--- Start ---

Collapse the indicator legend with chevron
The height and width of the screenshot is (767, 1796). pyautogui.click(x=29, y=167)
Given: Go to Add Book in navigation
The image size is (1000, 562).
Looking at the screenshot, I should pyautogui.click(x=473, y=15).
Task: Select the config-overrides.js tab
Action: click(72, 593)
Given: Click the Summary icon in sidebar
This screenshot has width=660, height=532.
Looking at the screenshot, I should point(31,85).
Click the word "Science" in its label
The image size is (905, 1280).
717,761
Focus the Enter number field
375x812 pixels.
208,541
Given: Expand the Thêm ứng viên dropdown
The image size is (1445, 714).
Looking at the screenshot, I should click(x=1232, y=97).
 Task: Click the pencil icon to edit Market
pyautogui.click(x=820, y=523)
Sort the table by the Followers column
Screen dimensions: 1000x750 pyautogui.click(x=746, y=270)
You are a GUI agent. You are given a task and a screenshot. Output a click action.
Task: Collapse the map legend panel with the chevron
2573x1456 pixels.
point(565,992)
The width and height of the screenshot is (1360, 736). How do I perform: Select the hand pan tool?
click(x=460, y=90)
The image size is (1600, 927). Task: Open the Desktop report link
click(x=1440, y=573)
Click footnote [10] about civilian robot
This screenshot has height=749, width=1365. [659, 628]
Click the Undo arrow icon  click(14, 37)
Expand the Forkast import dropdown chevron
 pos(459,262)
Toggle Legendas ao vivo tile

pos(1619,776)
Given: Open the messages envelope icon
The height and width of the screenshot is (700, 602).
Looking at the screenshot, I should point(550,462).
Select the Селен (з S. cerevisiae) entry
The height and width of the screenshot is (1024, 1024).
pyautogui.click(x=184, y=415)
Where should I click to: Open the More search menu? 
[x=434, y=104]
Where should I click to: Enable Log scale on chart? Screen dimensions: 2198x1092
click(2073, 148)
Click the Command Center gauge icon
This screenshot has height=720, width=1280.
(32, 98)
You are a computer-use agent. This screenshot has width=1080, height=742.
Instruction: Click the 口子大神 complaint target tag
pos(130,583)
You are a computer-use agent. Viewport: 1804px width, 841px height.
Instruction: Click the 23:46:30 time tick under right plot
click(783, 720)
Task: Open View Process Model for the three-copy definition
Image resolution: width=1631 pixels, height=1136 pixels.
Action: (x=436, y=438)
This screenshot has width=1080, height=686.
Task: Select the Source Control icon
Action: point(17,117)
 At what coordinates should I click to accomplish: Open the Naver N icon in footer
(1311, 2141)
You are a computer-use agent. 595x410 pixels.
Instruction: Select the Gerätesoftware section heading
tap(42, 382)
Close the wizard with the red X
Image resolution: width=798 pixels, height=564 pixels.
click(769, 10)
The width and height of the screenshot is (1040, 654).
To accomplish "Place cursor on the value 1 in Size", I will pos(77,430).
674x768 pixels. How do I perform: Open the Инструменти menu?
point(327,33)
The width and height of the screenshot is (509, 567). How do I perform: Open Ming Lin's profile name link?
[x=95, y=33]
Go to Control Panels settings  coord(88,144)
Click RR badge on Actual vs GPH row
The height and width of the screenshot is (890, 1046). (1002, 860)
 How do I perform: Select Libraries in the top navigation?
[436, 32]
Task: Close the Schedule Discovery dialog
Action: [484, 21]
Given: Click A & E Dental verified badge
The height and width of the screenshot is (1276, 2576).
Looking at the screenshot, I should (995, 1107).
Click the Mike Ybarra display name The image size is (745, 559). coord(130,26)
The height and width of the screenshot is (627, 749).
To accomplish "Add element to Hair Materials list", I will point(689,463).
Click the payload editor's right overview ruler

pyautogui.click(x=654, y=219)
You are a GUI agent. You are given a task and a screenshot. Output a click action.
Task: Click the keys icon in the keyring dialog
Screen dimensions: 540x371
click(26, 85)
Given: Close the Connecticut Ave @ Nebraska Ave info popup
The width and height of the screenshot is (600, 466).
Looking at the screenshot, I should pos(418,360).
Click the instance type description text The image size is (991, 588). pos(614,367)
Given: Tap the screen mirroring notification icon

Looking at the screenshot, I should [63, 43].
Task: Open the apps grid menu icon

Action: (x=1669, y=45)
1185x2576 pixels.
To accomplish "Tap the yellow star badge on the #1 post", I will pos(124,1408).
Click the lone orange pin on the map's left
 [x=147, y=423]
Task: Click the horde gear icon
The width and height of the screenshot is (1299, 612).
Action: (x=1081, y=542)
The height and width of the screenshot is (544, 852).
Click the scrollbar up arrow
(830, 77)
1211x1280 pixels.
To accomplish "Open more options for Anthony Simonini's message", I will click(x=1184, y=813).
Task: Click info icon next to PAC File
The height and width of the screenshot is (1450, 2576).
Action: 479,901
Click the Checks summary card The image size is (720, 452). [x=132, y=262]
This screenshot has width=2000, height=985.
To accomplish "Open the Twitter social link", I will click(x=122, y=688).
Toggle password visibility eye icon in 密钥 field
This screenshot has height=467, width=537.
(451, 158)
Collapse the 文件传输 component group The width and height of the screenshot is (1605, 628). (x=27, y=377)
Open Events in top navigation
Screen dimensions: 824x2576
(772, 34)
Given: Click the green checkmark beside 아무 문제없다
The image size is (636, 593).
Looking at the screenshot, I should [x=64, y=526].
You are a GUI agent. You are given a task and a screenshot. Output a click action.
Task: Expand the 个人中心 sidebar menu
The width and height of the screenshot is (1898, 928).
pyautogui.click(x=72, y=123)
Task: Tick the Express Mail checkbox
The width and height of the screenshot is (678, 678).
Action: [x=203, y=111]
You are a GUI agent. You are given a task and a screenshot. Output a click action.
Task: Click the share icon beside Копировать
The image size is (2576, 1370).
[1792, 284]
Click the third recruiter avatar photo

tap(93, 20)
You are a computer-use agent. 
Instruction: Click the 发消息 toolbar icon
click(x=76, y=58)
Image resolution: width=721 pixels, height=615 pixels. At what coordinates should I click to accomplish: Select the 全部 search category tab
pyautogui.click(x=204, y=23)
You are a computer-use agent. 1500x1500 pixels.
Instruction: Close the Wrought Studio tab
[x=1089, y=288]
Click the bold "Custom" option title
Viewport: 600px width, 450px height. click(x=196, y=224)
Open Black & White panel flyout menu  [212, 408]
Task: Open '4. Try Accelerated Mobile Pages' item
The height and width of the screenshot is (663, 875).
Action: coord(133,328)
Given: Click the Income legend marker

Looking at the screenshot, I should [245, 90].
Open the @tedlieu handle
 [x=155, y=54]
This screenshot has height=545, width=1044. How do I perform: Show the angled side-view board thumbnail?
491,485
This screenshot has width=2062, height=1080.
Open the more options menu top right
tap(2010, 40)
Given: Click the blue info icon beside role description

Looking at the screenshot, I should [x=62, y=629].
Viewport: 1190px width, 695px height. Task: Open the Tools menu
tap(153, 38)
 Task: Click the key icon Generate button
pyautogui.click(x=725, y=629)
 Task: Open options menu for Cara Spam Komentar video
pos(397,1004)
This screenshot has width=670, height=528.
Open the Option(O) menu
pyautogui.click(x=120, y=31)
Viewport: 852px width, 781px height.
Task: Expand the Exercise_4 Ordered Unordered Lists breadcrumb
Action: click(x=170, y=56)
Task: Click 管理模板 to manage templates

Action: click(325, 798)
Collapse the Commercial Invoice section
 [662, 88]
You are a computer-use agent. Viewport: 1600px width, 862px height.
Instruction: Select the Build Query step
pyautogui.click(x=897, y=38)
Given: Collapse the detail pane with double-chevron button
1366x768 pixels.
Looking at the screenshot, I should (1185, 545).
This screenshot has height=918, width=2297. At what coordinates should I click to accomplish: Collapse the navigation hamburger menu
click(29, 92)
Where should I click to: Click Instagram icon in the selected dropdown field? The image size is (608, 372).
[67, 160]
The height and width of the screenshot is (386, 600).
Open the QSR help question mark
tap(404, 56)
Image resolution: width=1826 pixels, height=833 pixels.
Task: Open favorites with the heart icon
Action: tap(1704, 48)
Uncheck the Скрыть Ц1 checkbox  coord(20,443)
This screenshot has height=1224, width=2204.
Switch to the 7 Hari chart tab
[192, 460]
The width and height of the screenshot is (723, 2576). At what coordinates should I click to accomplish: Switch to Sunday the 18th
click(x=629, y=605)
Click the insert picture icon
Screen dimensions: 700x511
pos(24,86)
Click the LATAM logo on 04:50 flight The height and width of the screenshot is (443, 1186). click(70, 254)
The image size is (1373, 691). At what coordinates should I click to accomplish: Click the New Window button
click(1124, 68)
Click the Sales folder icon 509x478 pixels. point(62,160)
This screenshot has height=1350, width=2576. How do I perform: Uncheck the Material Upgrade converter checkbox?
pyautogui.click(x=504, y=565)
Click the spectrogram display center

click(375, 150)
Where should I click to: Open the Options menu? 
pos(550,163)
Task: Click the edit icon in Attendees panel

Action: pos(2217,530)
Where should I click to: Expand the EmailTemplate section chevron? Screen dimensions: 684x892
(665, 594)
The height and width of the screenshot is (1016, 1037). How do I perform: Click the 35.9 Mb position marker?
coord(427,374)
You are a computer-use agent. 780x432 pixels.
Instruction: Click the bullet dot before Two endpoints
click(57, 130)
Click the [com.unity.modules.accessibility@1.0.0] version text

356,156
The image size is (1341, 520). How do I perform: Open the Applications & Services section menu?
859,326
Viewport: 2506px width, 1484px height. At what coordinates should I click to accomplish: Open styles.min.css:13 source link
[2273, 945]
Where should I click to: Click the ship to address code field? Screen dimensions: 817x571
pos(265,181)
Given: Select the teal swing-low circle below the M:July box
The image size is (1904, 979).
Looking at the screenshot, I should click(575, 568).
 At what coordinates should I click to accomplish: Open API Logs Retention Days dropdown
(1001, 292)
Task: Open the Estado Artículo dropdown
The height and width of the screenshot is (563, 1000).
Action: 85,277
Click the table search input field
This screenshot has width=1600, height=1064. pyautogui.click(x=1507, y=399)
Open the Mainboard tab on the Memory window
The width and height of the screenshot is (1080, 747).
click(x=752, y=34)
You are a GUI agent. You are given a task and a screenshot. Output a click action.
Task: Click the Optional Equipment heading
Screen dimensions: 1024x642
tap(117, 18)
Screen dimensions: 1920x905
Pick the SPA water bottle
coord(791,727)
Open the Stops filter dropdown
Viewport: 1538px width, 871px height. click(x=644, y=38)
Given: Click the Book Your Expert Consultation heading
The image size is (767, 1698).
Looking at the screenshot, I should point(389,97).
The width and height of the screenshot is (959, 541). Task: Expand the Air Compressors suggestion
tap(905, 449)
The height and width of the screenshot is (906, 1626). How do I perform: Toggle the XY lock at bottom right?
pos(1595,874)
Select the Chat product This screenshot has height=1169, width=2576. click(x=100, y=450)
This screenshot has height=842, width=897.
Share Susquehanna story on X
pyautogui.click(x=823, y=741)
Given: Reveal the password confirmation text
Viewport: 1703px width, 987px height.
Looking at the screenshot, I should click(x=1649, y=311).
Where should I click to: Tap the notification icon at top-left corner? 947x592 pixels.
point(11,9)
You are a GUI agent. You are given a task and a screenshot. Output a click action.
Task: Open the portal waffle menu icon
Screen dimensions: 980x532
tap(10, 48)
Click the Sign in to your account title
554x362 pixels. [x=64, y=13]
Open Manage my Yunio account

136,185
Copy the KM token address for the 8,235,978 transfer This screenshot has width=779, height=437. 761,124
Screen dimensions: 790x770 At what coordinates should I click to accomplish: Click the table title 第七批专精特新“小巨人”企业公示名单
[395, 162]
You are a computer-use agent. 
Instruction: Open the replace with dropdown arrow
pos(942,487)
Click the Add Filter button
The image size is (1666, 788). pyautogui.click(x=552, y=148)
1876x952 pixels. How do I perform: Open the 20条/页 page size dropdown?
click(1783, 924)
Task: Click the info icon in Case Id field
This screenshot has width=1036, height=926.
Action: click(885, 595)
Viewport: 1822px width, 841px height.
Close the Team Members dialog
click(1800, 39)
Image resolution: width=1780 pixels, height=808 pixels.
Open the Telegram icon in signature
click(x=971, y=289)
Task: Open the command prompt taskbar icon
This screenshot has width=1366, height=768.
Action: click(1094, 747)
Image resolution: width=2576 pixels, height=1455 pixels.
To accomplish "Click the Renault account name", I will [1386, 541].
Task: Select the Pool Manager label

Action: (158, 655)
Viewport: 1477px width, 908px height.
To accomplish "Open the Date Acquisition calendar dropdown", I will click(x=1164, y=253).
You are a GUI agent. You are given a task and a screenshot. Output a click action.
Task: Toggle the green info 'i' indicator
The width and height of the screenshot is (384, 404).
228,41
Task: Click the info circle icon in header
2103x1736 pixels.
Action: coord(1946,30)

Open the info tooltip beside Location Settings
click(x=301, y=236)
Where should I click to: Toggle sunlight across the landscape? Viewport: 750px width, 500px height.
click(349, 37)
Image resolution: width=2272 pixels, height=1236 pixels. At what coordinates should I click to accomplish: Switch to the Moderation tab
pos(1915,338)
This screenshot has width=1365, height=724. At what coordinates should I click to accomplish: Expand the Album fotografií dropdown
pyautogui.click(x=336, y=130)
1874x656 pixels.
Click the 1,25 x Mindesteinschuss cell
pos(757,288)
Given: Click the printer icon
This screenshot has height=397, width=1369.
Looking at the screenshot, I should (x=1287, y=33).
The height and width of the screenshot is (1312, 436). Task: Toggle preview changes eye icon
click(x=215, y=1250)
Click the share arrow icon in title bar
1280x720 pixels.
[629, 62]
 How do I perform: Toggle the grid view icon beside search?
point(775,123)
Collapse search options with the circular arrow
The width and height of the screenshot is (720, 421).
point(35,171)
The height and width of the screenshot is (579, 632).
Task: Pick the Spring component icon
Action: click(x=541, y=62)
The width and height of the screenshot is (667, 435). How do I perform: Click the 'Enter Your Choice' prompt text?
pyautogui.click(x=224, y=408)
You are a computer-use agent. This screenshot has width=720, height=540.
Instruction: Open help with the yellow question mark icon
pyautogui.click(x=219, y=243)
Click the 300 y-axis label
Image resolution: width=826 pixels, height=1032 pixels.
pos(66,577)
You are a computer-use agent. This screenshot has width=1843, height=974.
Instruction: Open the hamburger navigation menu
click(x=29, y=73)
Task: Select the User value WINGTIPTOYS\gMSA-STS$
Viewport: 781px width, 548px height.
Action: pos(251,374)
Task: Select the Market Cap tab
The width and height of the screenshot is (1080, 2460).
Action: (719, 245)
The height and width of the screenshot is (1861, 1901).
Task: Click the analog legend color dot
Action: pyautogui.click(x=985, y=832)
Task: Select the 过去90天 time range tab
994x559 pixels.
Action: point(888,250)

--- End ---

= SHORT PROBLEM =
Please list every line above that contains the word "account".

= TASK OUTPUT =
Click the Sign in to your account title
Open Manage my Yunio account
To accomplish "Click the Renault account name", I will [1386, 541].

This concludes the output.